Questões de estudo:
#1 Liste todas as pessoas que o texto sobre as ajudas do Estado à comunicação social indica como autores que escreveram ou escrevem no Página 1.
#2 Indique se cada afirmação concorda com o texto sobre as ajudas do Estado à comunicação social, citando as palavras decisivas: (a) O Página 1 foi lançado em 2003. (b) A crise da comunicação social nasceu com a Covid. (c) A Renascença ganhou os prémios do Obciber durante dez anos consecutivos.
#3 Prolongue o texto sobre as ajudas do Estado à comunicação social, começando logo após a última frase apresentada.

As ajudas do Estado, ao setor da Comunicação Social pecam por ser uma gota de água num oceano sem fundo. Pecam, também, por ser incorrigível a ignorância (ou será negligência, ou outra coisa pior?), que continua a caracterizar a ação de alguns membros de Governo. E por uma opacidade incompreensível que faz recair a suspeita de “marosca” e “amiguismo” em quase tudo o que vai decidindo.
Neste ponto, contudo, se o Governo não explica, cabe a quem aceitou um apoio que se traduziu numa mera compra de publicidade institucional antecipada e apenas reflete a mais insignificante, mas legítima das ajudas, explicar porque o fez. Não vão alguns cavaleiros andantes surfar a onda de uma seriedade acrescida que não existe e pior: nem é legítima nem acrescida.
Expliquemos, em nove breves pontos.
1. A crise da chamada comunicação social não é de hoje. Não nasceu com a Covid nem acabará com a epidemia. Contudo, esta contribuiu como um terramoto para abanar os alicerces de uma estrutura que estava em plena reconstrução.
Algumas gruas vieram abaixo e mais pilares ruíram na derrocada que todos queríamos evitar. Subitamente, os anunciantes, sem receitas, deixaram de investir.
A Renascença aposta há mais de 20 anos no multimédia. A prova é que em 2003 lançou um jornal diário digital com uma marca própria (o Página 1) com poucos meios, mas opinião própria e de luxo. Nele escreveram semanalmente, durante anos, D. Tolentino Mendonça, D. Manuel Martins, Rosário Carneiro e Isabel Capeloa Gil e ainda escrevem, embora agora apenas no site, João Ferreira do Amaral, José Miguel Sardica, Luís Cabral, entre outros. Ganhámos por seis anos consecutivos os prémios de excelência em ciberjornalismo ou reportagem multimédia do Obciber. Estamos nas novas tecnologias muito à frente. Apostámos tudo no futuro.

Dados:
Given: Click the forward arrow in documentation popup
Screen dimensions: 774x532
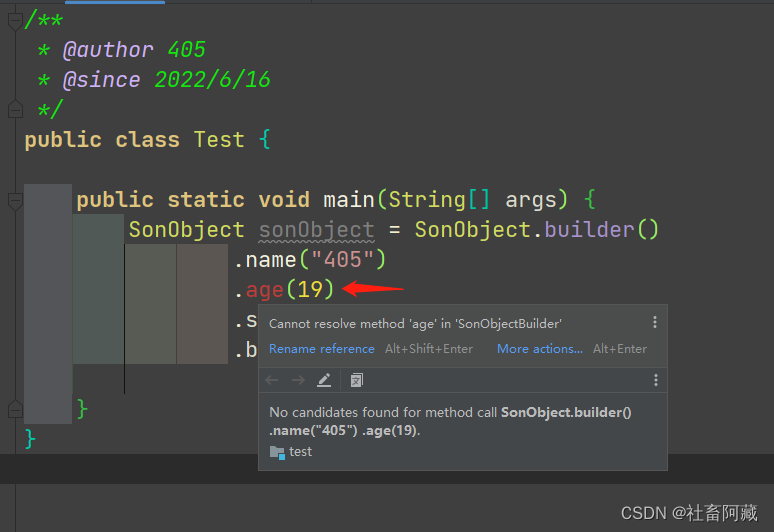Looking at the screenshot, I should [x=298, y=380].
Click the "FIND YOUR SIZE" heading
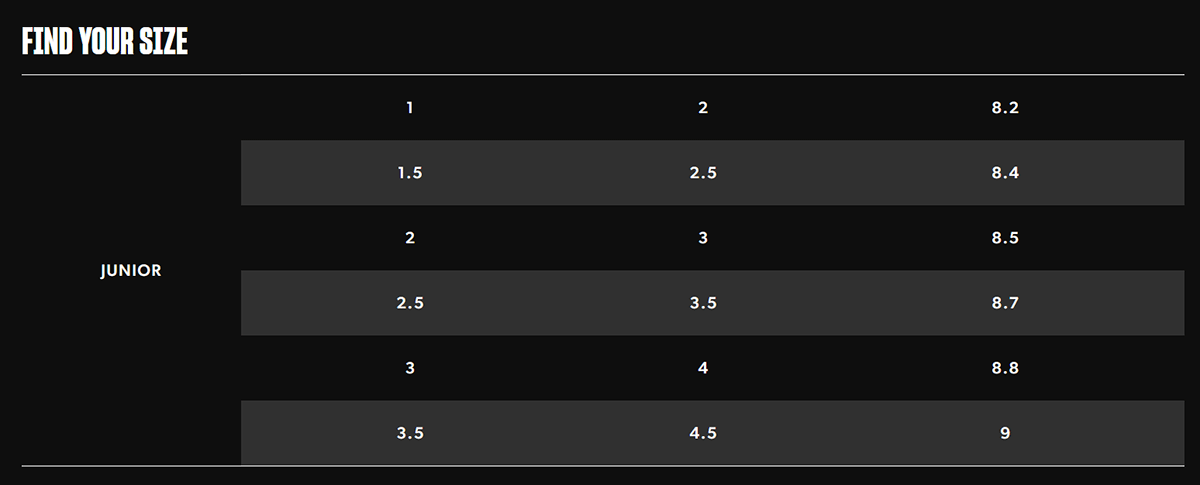Image resolution: width=1200 pixels, height=485 pixels. pyautogui.click(x=105, y=41)
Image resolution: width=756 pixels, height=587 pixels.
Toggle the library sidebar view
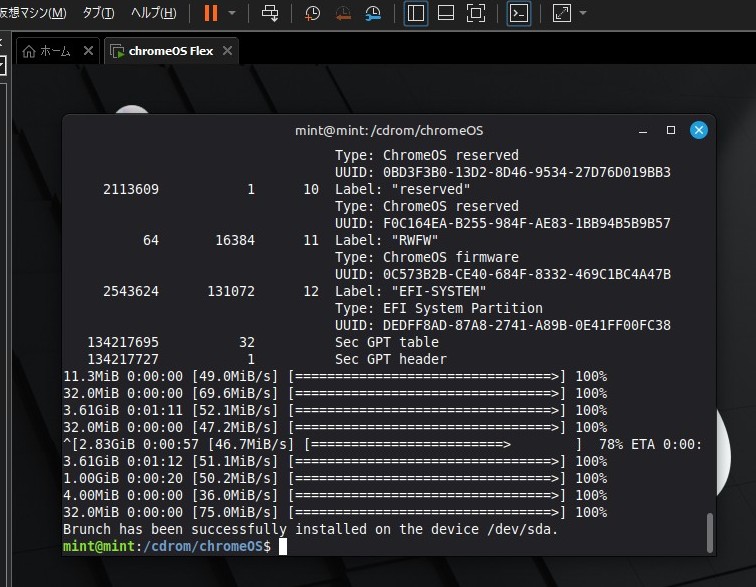coord(416,13)
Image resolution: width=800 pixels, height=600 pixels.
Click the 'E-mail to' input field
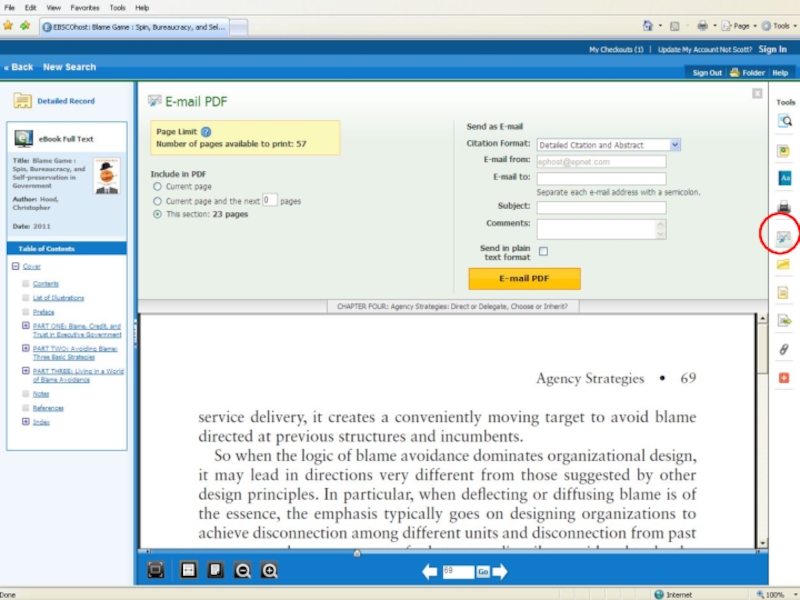pos(601,177)
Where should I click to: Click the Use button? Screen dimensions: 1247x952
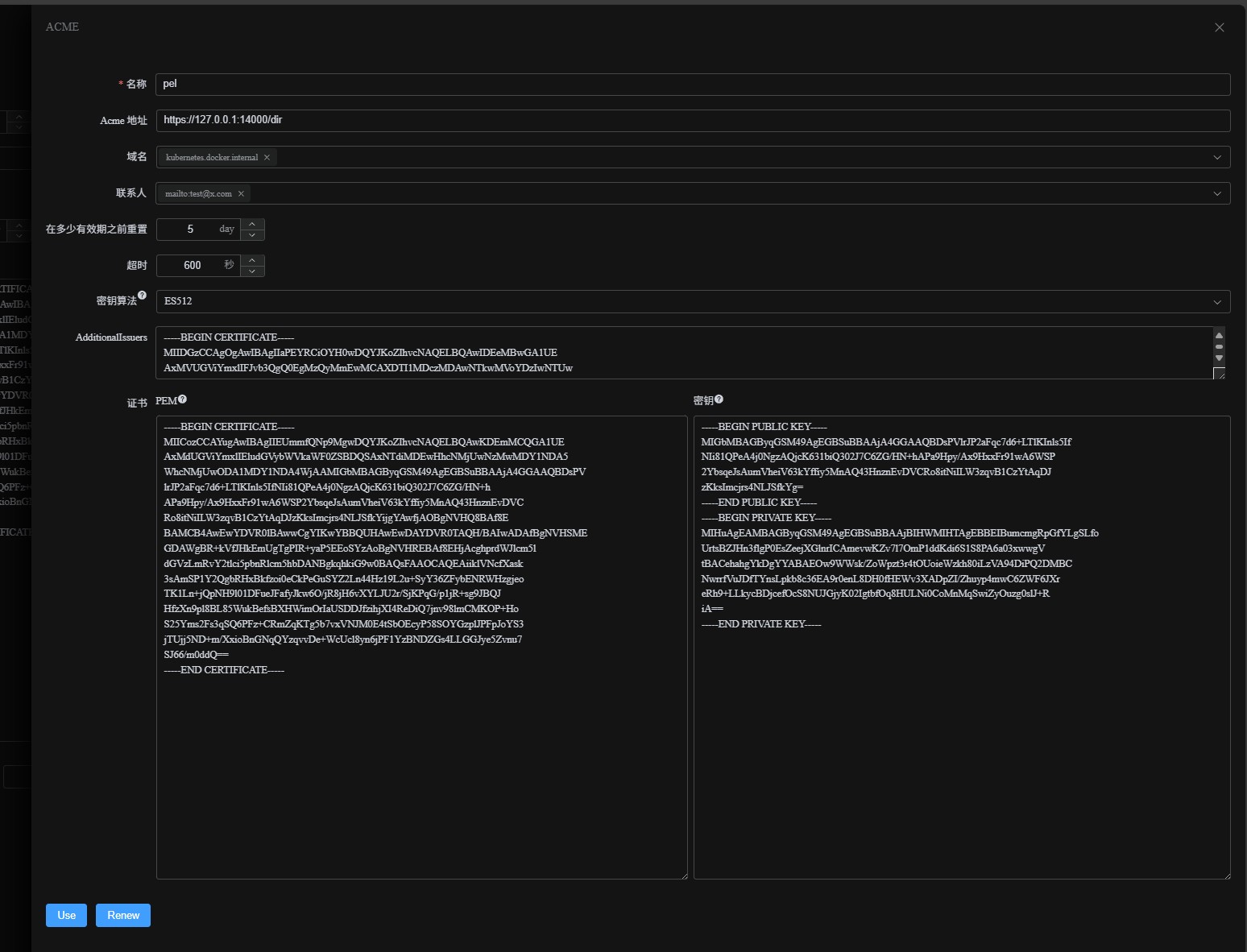pos(65,915)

Respostas dos exercícios:
#1 D. Tolentino Mendonça, D. Manuel Martins, Rosário Carneiro, Isabel Capeloa Gil, João Ferreira do Amaral, José Miguel Sardica, Luís Cabral

#2
(a) Sim: «em 2003 lançou um jornal diário digital com uma marca própria (o Página 1)».
(b) Não: «Não nasceu com a Covid nem acabará com a epidemia».
(c) Não: «Ganhámos por seis anos consecutivos os prémios de excelência em ciberjornalismo ou reportagem multimédia do Obciber».

#3
2. Mesmo assim, a “pirataria” assumida das plataformas digitais (Google e Facebook), ou informal, vinda de outros jornais digitais que se foram implantando no mercado, à custa da mera citação de muitos trabalhos alheios, foi fazendo mossa. Este “parasitarismo” institucionalizado das novas plataformas foi sugando forças, ao mesmo tempo que debilitava receitas publicitárias, desviadas literalmente em favor desta nova concorrência, muita dela desleal.
3. Vivendo exclusivamente da publicidade a crise bate-nos à porta, pela segunda vez nos últimos dez anos, de forma arrasadora.
4. Somos confessionais. Mas sem dependências ideológicas nem alinhamentos políticos. Dispostos a dizer bem ou mal da esquerda e da direita, conforme nela encontramos a consonância com o nosso claríssimo estatuto editorial, e aquele pedacinho de verdade que buscamos. Sujeitos a erros e enganos, como todos, mas com a firme convicção de que somos uma rádio privada que presta um inestimável serviço público dando voz aos sem voz, e numa série de áreas da nossa vida colectiva. Por isso somos reconhecidos pelos quatro milhões de portugueses que, semanalmente, contatam com o nosso grupo, através de rádios de excelência.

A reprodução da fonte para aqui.